Why you should take a look at Markus
Markus does three things that make generating metrics a lot easier.
First, it separates creating and configuring the metrics backends from
generating metrics.
Let's create a metrics client that sends data nowhere:
import markus
markus.configure()
That's not wildly helpful, but it works and it's 2 lines.
Say we're doing development on a laptop on a speeding train and want to spit out
metrics to the Python logging module so we can see what's being generated. We
can do this:
import markus
markus.configure(
backends=[
{
'class': 'markus.backends.logging.LoggingMetrics'
}
]
)
That will spit out lines to Python logging. Now I can see metrics getting
generated while I'm testing my code.
I'm ready to put my code in production, so let's add a statsd backend, too:
import markus
markus.configure(
backends=[
{
# Log metrics to the logs
'class': 'markus.backends.logging.LoggingMetrics',
},
{
# Log metrics to statsd
'class': 'markus.backends.statsd.StatsdMetrics',
'options': {
'statsd_host': 'statsd.example.com',
'statsd_port': 8125,
'statsd_prefix': '',
}
}
]
)
That's it. Tada!
Markus can support any number of backends. You can send data to multiple statsd
servers. You can use the LoggingRollupBackend
which will generate statistics
every flush_interval of count, current, min, and max for incr stats and count,
min, average, median, 95%, and max for timing/histogram stats for metrics data.
If Markus doesn't have the backends you need, writing your own metrics backend
is straight-forward.
For more details, see the usage documentation and the backends
documentation.
Second, writing code to generate metrics is straight-forward and easy to
do.
Much like the Python logging module, you add import markus
at the top of the
Python module and get a metrics interface. The interface can be module-level or
in a class. It doesn't matter.
Here's a module-level metrics example:
import markus
metrics = markus.get_metrics(__name__)
Then you use it:
@metrics.timer_decorator('chopping_vegetables')

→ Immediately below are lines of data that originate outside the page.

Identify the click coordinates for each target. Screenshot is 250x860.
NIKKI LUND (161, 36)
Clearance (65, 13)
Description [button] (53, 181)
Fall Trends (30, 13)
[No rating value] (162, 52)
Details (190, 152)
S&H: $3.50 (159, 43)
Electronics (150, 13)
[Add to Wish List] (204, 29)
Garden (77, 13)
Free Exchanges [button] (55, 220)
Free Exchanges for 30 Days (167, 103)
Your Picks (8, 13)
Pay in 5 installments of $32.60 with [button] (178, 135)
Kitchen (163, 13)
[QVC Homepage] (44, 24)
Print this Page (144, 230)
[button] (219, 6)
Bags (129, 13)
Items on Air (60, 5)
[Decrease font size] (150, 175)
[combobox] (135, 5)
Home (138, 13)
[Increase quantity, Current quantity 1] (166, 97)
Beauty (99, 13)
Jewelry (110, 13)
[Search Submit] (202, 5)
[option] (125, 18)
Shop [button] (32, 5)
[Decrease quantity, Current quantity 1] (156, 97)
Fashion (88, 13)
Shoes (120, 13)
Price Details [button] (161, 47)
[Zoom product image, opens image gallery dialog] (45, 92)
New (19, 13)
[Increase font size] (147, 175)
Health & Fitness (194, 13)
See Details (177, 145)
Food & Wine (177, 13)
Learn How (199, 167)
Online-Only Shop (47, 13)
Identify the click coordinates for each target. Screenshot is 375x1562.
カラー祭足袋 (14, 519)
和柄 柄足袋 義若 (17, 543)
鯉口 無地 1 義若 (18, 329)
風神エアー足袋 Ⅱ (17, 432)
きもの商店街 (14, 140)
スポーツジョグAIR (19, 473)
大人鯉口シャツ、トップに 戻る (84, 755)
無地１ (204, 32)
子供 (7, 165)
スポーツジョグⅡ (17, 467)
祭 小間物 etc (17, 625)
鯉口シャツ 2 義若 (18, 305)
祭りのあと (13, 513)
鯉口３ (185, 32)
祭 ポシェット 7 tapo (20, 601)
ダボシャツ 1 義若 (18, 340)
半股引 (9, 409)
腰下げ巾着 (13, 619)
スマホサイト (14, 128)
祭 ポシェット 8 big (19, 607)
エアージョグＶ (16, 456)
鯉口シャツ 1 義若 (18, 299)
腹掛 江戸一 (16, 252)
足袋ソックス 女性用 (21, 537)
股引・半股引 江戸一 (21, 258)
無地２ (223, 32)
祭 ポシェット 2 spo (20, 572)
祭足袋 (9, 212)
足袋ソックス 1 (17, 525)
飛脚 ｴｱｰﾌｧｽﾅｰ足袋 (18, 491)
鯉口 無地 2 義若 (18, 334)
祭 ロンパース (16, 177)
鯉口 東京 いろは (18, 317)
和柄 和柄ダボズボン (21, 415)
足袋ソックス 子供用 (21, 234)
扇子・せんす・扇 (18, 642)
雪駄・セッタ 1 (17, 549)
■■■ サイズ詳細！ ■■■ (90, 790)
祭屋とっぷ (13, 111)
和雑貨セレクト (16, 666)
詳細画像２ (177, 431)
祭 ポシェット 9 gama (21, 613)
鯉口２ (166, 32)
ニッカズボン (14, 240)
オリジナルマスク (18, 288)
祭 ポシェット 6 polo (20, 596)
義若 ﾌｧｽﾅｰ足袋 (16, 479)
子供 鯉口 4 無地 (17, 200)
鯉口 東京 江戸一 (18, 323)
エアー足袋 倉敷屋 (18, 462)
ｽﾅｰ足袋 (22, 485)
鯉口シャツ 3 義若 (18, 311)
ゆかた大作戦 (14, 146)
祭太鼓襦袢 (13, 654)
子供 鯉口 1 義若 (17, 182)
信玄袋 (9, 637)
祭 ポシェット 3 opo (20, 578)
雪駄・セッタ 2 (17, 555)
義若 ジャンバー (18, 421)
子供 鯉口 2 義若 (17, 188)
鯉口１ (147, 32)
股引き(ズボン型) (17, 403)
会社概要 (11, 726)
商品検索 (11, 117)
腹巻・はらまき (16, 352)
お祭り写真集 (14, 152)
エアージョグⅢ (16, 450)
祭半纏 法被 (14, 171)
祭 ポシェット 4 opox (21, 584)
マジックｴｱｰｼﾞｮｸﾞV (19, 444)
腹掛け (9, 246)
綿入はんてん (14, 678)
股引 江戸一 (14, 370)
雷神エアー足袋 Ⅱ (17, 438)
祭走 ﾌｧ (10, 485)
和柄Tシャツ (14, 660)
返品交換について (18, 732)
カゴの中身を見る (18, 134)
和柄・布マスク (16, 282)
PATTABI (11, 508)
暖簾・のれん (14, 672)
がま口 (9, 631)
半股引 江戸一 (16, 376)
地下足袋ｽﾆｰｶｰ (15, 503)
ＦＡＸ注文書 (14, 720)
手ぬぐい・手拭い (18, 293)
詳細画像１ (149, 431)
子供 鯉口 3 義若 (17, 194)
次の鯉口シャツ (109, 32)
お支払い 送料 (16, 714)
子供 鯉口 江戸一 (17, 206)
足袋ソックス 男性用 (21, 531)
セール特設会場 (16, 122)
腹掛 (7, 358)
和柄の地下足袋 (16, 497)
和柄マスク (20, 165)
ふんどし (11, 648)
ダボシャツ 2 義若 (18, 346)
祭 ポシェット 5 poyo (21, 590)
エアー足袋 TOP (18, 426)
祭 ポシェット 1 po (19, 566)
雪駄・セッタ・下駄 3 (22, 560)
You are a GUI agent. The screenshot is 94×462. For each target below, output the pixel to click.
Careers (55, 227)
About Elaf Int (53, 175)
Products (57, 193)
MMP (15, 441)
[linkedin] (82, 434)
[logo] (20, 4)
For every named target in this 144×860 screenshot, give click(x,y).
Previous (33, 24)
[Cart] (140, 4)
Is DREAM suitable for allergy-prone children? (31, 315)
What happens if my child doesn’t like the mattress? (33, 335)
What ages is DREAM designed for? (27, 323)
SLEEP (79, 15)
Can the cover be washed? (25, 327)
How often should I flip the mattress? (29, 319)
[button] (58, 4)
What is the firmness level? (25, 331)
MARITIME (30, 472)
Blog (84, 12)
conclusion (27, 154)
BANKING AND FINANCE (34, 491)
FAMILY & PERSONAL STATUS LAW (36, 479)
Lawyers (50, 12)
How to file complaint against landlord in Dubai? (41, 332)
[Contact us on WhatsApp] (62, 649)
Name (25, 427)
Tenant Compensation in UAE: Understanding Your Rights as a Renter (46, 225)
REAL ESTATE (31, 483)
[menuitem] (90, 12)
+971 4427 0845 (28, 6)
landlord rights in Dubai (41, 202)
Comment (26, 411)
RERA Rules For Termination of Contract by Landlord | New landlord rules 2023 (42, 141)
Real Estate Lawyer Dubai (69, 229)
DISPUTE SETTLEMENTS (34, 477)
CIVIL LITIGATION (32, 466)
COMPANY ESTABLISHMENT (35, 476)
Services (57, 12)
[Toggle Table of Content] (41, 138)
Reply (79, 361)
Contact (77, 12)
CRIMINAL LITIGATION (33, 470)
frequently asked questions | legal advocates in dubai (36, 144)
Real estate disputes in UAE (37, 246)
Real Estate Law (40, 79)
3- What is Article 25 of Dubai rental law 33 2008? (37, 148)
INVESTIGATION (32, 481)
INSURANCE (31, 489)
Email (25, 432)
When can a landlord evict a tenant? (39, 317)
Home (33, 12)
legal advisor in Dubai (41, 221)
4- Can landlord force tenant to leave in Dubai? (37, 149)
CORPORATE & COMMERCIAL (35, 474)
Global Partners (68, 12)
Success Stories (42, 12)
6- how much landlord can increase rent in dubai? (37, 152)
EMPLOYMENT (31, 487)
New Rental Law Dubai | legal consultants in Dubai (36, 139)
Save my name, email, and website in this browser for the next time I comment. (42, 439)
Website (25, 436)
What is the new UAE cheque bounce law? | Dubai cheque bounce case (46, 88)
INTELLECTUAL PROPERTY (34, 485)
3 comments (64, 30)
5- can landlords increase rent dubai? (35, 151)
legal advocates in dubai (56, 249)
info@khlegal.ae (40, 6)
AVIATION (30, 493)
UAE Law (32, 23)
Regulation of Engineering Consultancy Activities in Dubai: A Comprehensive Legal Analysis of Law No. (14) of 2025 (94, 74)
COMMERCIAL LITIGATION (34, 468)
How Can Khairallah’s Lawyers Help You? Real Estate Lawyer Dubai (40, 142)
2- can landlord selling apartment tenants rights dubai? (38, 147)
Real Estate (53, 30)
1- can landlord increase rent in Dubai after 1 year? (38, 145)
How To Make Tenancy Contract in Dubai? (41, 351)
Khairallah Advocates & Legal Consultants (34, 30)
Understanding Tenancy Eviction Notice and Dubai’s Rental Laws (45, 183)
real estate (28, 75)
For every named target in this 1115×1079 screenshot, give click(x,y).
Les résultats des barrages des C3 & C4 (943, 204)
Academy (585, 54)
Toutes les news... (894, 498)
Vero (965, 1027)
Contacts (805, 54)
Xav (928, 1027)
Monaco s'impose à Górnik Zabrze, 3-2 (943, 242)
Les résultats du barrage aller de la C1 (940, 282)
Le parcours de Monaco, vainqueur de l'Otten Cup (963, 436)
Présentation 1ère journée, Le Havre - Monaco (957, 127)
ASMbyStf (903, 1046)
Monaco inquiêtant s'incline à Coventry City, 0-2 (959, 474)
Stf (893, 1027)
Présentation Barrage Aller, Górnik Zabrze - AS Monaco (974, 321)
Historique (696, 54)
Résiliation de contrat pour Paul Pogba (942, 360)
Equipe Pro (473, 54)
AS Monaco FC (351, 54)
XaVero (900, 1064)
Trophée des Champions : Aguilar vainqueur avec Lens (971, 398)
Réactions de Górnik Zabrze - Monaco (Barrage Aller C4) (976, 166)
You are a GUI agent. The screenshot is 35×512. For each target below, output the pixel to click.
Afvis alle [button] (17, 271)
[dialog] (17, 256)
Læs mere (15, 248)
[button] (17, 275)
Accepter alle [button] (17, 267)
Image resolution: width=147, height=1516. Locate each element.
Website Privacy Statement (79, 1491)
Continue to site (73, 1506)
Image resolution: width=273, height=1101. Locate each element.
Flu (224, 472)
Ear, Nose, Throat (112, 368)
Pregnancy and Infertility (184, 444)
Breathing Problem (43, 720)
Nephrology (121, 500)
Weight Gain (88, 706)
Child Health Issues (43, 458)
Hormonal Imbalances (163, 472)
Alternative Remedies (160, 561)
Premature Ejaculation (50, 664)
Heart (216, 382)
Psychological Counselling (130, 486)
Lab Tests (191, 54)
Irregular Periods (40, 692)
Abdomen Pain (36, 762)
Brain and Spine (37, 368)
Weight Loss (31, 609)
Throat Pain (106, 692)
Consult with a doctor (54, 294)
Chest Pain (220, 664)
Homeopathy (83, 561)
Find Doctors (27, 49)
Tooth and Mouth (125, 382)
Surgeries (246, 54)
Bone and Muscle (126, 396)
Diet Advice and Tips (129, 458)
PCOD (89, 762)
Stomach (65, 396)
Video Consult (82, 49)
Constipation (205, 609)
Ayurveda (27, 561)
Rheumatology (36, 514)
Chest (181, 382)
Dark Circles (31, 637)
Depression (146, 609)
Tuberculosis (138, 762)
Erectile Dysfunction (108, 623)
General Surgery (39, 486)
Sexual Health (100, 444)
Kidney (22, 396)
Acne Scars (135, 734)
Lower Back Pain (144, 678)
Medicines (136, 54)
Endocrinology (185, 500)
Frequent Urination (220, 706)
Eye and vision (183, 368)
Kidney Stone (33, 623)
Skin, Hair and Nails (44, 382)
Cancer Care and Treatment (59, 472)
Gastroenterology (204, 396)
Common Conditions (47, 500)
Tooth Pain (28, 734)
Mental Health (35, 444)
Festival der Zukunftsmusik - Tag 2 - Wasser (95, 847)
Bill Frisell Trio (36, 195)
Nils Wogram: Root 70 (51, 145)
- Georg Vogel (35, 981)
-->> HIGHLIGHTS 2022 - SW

def some_long_function(vegetable):
for veg in vegetable:
chop_vegetable()
metrics.incr('vegetable', 1)
That's it. No bootstrapping problems, nice handling of metrics key prefixes,
decorators, context managers, and so on. You can use multiple metrics
interfaces in the same file. You can pass them around. You can reconfigure
the metrics client and backends dynamically while your program is running.
For more details, see the metrics overview documentation.
Third, testing metrics generation is easy to do.
Markus provides a MetricsMock
to make testing easier:
import markus
from markus.testing import MetricsMock
def test_something():
with MetricsMock() as mm:
# ... Do things that might publish metrics
# This helps you debug and write your test
mm.print_records()
# Make assertions on metrics published
assert mm.has_metric(markus.INCR, 'some.key', {'value': 1})
I use it with pytest on my projects, but it is testing-system agnostic.
For more details, see the testing documentation.
Why not use statsd directly?
You can definitely use statsd/dogstatsd libraries directly, but using Markus is
a lot easier.
With Markus you don't have to worry about the order in which you
create/configure the statsd client versus using the statsd client. You don't
have to pass around the statsd client. It's a lot easier to use in Dango and
Flask where bootstrapping the app and passing things around is tricky sometimes.
With Markus you get to degrade to sending metrics data to the Python logging
library which helps surface issues in development. I've had a few occasions when
I thought I wrote code to send data, but it turns out I hadn't or that I had
messed up the keys or tags.
With Markus you get a testing mock which lets you write tests guaranteeing that
your code is generating metrics the way you're expecting.
If you go with using the statsd/dogstatsd libraries directly, that's fine, but
you'll probably want to write some/most of these things yourself.